[Entries for locating words and elements]

____________

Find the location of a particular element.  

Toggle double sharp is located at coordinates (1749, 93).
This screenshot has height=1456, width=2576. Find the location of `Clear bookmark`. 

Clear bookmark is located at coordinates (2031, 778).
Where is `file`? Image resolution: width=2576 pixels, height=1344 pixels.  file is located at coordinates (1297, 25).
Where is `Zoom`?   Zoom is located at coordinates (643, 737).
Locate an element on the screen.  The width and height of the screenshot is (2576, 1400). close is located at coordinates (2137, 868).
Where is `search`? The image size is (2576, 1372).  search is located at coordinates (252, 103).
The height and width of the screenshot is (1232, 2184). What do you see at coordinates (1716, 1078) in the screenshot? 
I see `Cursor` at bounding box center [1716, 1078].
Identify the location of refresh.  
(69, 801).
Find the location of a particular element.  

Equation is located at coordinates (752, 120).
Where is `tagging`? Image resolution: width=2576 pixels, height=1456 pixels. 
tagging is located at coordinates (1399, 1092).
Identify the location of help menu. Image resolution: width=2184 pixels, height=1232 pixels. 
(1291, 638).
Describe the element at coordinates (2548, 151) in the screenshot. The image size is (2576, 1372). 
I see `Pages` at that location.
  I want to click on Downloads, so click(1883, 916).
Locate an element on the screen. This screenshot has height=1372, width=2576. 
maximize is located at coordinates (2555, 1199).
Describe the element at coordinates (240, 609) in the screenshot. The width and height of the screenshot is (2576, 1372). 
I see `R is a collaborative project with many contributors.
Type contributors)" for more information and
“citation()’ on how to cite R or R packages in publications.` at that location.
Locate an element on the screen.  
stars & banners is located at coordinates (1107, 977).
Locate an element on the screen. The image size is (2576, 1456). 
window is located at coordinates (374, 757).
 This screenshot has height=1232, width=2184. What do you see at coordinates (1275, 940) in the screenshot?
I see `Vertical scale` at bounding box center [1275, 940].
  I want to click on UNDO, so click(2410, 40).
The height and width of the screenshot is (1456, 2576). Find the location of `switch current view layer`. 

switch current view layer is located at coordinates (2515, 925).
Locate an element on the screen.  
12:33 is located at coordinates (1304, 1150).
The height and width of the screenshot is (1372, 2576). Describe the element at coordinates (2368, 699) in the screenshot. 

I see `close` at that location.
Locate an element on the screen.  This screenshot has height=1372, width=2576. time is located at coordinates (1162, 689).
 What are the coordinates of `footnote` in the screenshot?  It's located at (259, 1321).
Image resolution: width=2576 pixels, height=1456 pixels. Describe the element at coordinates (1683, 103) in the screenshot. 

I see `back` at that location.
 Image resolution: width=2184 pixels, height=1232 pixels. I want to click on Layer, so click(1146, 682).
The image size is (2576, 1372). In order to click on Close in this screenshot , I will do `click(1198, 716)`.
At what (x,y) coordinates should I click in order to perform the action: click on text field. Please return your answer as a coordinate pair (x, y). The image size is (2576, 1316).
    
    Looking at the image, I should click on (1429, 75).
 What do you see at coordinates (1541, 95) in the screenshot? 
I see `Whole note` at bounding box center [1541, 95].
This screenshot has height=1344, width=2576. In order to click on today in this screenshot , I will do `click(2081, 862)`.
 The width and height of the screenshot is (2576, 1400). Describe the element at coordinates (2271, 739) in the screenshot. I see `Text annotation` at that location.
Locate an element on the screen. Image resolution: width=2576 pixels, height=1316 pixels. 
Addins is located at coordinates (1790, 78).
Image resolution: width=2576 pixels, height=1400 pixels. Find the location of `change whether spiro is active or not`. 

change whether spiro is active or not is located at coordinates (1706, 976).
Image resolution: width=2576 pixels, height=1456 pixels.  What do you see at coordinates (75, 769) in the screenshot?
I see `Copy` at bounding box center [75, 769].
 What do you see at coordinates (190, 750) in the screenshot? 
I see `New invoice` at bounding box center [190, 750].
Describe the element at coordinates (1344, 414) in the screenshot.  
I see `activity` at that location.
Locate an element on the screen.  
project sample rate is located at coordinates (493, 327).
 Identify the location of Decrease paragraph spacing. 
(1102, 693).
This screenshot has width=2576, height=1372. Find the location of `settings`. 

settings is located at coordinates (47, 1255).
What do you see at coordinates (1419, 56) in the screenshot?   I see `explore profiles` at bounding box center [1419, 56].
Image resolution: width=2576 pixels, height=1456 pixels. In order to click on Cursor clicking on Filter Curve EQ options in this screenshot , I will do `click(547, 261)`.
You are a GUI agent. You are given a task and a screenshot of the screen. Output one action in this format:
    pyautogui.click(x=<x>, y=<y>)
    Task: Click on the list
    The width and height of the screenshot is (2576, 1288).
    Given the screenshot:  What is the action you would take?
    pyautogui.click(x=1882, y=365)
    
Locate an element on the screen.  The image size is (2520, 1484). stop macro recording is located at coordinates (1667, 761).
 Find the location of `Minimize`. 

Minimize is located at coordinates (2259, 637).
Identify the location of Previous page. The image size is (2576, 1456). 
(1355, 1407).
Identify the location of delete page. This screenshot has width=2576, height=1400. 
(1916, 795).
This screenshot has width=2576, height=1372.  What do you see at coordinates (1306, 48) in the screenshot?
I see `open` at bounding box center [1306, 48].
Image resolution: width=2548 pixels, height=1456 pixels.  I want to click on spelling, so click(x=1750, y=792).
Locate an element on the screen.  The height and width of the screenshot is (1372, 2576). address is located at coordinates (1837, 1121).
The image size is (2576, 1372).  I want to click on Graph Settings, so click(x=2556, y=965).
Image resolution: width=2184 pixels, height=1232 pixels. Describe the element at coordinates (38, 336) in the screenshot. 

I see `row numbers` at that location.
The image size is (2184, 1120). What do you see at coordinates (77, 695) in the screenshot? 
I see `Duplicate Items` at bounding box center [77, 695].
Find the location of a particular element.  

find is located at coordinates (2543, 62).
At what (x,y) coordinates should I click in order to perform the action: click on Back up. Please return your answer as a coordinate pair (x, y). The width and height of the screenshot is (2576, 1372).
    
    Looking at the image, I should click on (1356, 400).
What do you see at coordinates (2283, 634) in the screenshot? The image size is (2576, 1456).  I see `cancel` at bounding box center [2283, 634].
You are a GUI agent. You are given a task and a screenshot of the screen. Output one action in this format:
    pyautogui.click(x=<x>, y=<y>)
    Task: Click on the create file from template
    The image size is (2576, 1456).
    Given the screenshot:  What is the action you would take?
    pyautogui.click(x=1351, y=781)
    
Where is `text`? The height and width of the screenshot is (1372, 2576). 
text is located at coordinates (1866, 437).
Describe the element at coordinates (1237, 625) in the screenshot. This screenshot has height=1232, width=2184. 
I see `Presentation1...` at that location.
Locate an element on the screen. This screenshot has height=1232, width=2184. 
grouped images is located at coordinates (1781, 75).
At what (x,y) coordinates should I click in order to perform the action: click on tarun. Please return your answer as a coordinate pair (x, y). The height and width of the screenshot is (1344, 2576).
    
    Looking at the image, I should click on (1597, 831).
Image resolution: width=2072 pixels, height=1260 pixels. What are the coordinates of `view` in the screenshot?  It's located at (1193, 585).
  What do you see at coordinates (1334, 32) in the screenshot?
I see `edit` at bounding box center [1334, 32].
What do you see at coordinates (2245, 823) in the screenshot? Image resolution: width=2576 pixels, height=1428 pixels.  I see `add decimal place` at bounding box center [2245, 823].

____________

Update the items above by changing each occurrence of "Locate an element on the screen" to "Find one element on the screen", and give all of them again with nothing else altered.

Find the location of a particular element.  

Toggle double sharp is located at coordinates (1749, 93).
This screenshot has height=1456, width=2576. Find the location of `Clear bookmark`. 

Clear bookmark is located at coordinates (2031, 778).
Where is `file`? Image resolution: width=2576 pixels, height=1344 pixels.  file is located at coordinates (1297, 25).
Where is `Zoom`?   Zoom is located at coordinates (643, 737).
Find one element on the screen.  The width and height of the screenshot is (2576, 1400). close is located at coordinates (2137, 868).
Where is `search`? The image size is (2576, 1372).  search is located at coordinates (252, 103).
The height and width of the screenshot is (1232, 2184). What do you see at coordinates (1716, 1078) in the screenshot? 
I see `Cursor` at bounding box center [1716, 1078].
Identify the location of refresh.  
(69, 801).
Find the location of a particular element.  

Equation is located at coordinates (752, 120).
Where is `tagging`? Image resolution: width=2576 pixels, height=1456 pixels. 
tagging is located at coordinates (1399, 1092).
Identify the location of help menu. Image resolution: width=2184 pixels, height=1232 pixels. 
(1291, 638).
Describe the element at coordinates (2548, 151) in the screenshot. The image size is (2576, 1372). 
I see `Pages` at that location.
  I want to click on Downloads, so click(1883, 916).
Find one element on the screen. This screenshot has height=1372, width=2576. 
maximize is located at coordinates (2555, 1199).
Describe the element at coordinates (240, 609) in the screenshot. The width and height of the screenshot is (2576, 1372). 
I see `R is a collaborative project with many contributors.
Type contributors)" for more information and
“citation()’ on how to cite R or R packages in publications.` at that location.
Find one element on the screen.  
stars & banners is located at coordinates (1107, 977).
Find one element on the screen. The image size is (2576, 1456). 
window is located at coordinates (374, 757).
 This screenshot has height=1232, width=2184. What do you see at coordinates (1275, 940) in the screenshot?
I see `Vertical scale` at bounding box center [1275, 940].
  I want to click on UNDO, so click(2410, 40).
The height and width of the screenshot is (1456, 2576). Find the location of `switch current view layer`. 

switch current view layer is located at coordinates (2515, 925).
Find one element on the screen.  
12:33 is located at coordinates (1304, 1150).
The height and width of the screenshot is (1372, 2576). Describe the element at coordinates (2368, 699) in the screenshot. 

I see `close` at that location.
Find one element on the screen.  This screenshot has height=1372, width=2576. time is located at coordinates (1162, 689).
 What are the coordinates of `footnote` in the screenshot?  It's located at (259, 1321).
Image resolution: width=2576 pixels, height=1456 pixels. Describe the element at coordinates (1683, 103) in the screenshot. 

I see `back` at that location.
 Image resolution: width=2184 pixels, height=1232 pixels. I want to click on Layer, so click(1146, 682).
The image size is (2576, 1372). In order to click on Close in this screenshot , I will do `click(1198, 716)`.
At what (x,y) coordinates should I click in order to perform the action: click on text field. Please return your answer as a coordinate pair (x, y). The image size is (2576, 1316).
    
    Looking at the image, I should click on (1429, 75).
 What do you see at coordinates (1541, 95) in the screenshot? 
I see `Whole note` at bounding box center [1541, 95].
This screenshot has height=1344, width=2576. In order to click on today in this screenshot , I will do `click(2081, 862)`.
 The width and height of the screenshot is (2576, 1400). Describe the element at coordinates (2271, 739) in the screenshot. I see `Text annotation` at that location.
Find one element on the screen. Image resolution: width=2576 pixels, height=1316 pixels. 
Addins is located at coordinates (1790, 78).
Image resolution: width=2576 pixels, height=1400 pixels. Find the location of `change whether spiro is active or not`. 

change whether spiro is active or not is located at coordinates (1706, 976).
Image resolution: width=2576 pixels, height=1456 pixels.  What do you see at coordinates (75, 769) in the screenshot?
I see `Copy` at bounding box center [75, 769].
 What do you see at coordinates (190, 750) in the screenshot? 
I see `New invoice` at bounding box center [190, 750].
Describe the element at coordinates (1344, 414) in the screenshot.  
I see `activity` at that location.
Find one element on the screen.  
project sample rate is located at coordinates (493, 327).
 Identify the location of Decrease paragraph spacing. 
(1102, 693).
This screenshot has width=2576, height=1372. Find the location of `settings`. 

settings is located at coordinates (47, 1255).
What do you see at coordinates (1419, 56) in the screenshot?   I see `explore profiles` at bounding box center [1419, 56].
Image resolution: width=2576 pixels, height=1456 pixels. In order to click on Cursor clicking on Filter Curve EQ options in this screenshot , I will do `click(547, 261)`.
You are a GUI agent. You are given a task and a screenshot of the screen. Output one action in this format:
    pyautogui.click(x=<x>, y=<y>)
    Task: Click on the list
    The width and height of the screenshot is (2576, 1288).
    Given the screenshot:  What is the action you would take?
    pyautogui.click(x=1882, y=365)
    
Find one element on the screen.  The image size is (2520, 1484). stop macro recording is located at coordinates (1667, 761).
 Find the location of `Minimize`. 

Minimize is located at coordinates (2259, 637).
Identify the location of Previous page. The image size is (2576, 1456). 
(1355, 1407).
Identify the location of delete page. This screenshot has width=2576, height=1400. 
(1916, 795).
This screenshot has width=2576, height=1372.  What do you see at coordinates (1306, 48) in the screenshot?
I see `open` at bounding box center [1306, 48].
Image resolution: width=2548 pixels, height=1456 pixels.  I want to click on spelling, so click(x=1750, y=792).
Find one element on the screen.  The height and width of the screenshot is (1372, 2576). address is located at coordinates (1837, 1121).
The image size is (2576, 1372).  I want to click on Graph Settings, so click(x=2556, y=965).
Image resolution: width=2184 pixels, height=1232 pixels. Describe the element at coordinates (38, 336) in the screenshot. 

I see `row numbers` at that location.
The image size is (2184, 1120). What do you see at coordinates (77, 695) in the screenshot? 
I see `Duplicate Items` at bounding box center [77, 695].
Find the location of a particular element.  

find is located at coordinates (2543, 62).
At what (x,y) coordinates should I click in order to perform the action: click on Back up. Please return your answer as a coordinate pair (x, y). The width and height of the screenshot is (2576, 1372).
    
    Looking at the image, I should click on (1356, 400).
What do you see at coordinates (2283, 634) in the screenshot? The image size is (2576, 1456).  I see `cancel` at bounding box center [2283, 634].
You are a GUI agent. You are given a task and a screenshot of the screen. Output one action in this format:
    pyautogui.click(x=<x>, y=<y>)
    Task: Click on the create file from template
    The image size is (2576, 1456).
    Given the screenshot:  What is the action you would take?
    pyautogui.click(x=1351, y=781)
    
Where is `text`? The height and width of the screenshot is (1372, 2576). 
text is located at coordinates (1866, 437).
Describe the element at coordinates (1237, 625) in the screenshot. This screenshot has height=1232, width=2184. 
I see `Presentation1...` at that location.
Find one element on the screen. This screenshot has height=1232, width=2184. 
grouped images is located at coordinates (1781, 75).
At what (x,y) coordinates should I click in order to perform the action: click on tarun. Please return your answer as a coordinate pair (x, y). The height and width of the screenshot is (1344, 2576).
    
    Looking at the image, I should click on (1597, 831).
Image resolution: width=2072 pixels, height=1260 pixels. What are the coordinates of `view` in the screenshot?  It's located at (1193, 585).
  What do you see at coordinates (1334, 32) in the screenshot?
I see `edit` at bounding box center [1334, 32].
What do you see at coordinates (2245, 823) in the screenshot? Image resolution: width=2576 pixels, height=1428 pixels.  I see `add decimal place` at bounding box center [2245, 823].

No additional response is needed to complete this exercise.